Berkadia announced today the sale and financing of The River Lofts at Tobacco Row, a five-property portfolio featuring loft and townhouse-style residences comprising 742 units in Richmond, Virginia. This landmark transaction stands as the most significant real estate sale in Richmond this year, setting a new benchmark for the market. Berkadia’s DC Metro, Norfolk, and Richmond offices spearheaded the sales efforts, while the Philadelphia office led the financing efforts. Full deal participants are listed below.

The buyer was Boston-based West Shore. The deal closed on December 11.

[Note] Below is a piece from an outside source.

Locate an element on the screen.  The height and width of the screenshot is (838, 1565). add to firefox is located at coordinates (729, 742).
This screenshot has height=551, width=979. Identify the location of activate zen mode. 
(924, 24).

“Closing this multimillion-dollar deal for historical multifamily properties in Richmond's prime urban area was a testament to the dedication and collaboration of both the buyer and seller,” said Senior Managing Director Drew White of Berkadia DC Metro. “Their commitment to preserving the city's rich heritage while investing in its future made this transaction truly rewarding.”

The River Lofts at Tobacco Row consists of five prime value-add multifamily properties in Richmond, Virginia’s storied Shockoe Bottom area:

·       Cameron Kinney – 259 units located at 2400 E Carey Street.

·       American Cigar Lofts – 174 units located at 2302 E Carey Street.

·       Consolidated Carolina Lofts – 166 units located at 2220 E Cary Street.

·       Lucky Strike Lofts – 131 units located at 2600 E Carey Street.

·       Cutters Ridge Townhomes – 12 units located at 2605-2627 E Main Street.

 

The River Lofts at Tobacco Row boasts a prime location in one of Richmond’s most historically significant and desirable neighborhoods. Renowned for its charming herringbone brick sidewalks, the area offers an array of upscale dining, shopping, and entertainment options. Designed to embody the live-work-play lifestyle, these properties are perfectly suited for young professionals.

The properties offer unique architectural touches with highlights including exposed brick walls, wooden beams, and other exquisite features that appeal to the urban resident. Four of the five properties - Cameron Kinney, American Cigar, Consolidated Carolina, and Lucky Strike Lofts - are historic readaptations of their original warehouse uses that were converted between 1991 and 2008.

The sales effort was led by Senior Managing Director Drew White, Managing Director Carter Wood, and Director Cole Carns, while the financing efforts were expertly directed by Senior Managing Director Robert Falese, Associate Director Jake Adoni, and Senior Real Estate Analyst Kris Kadar.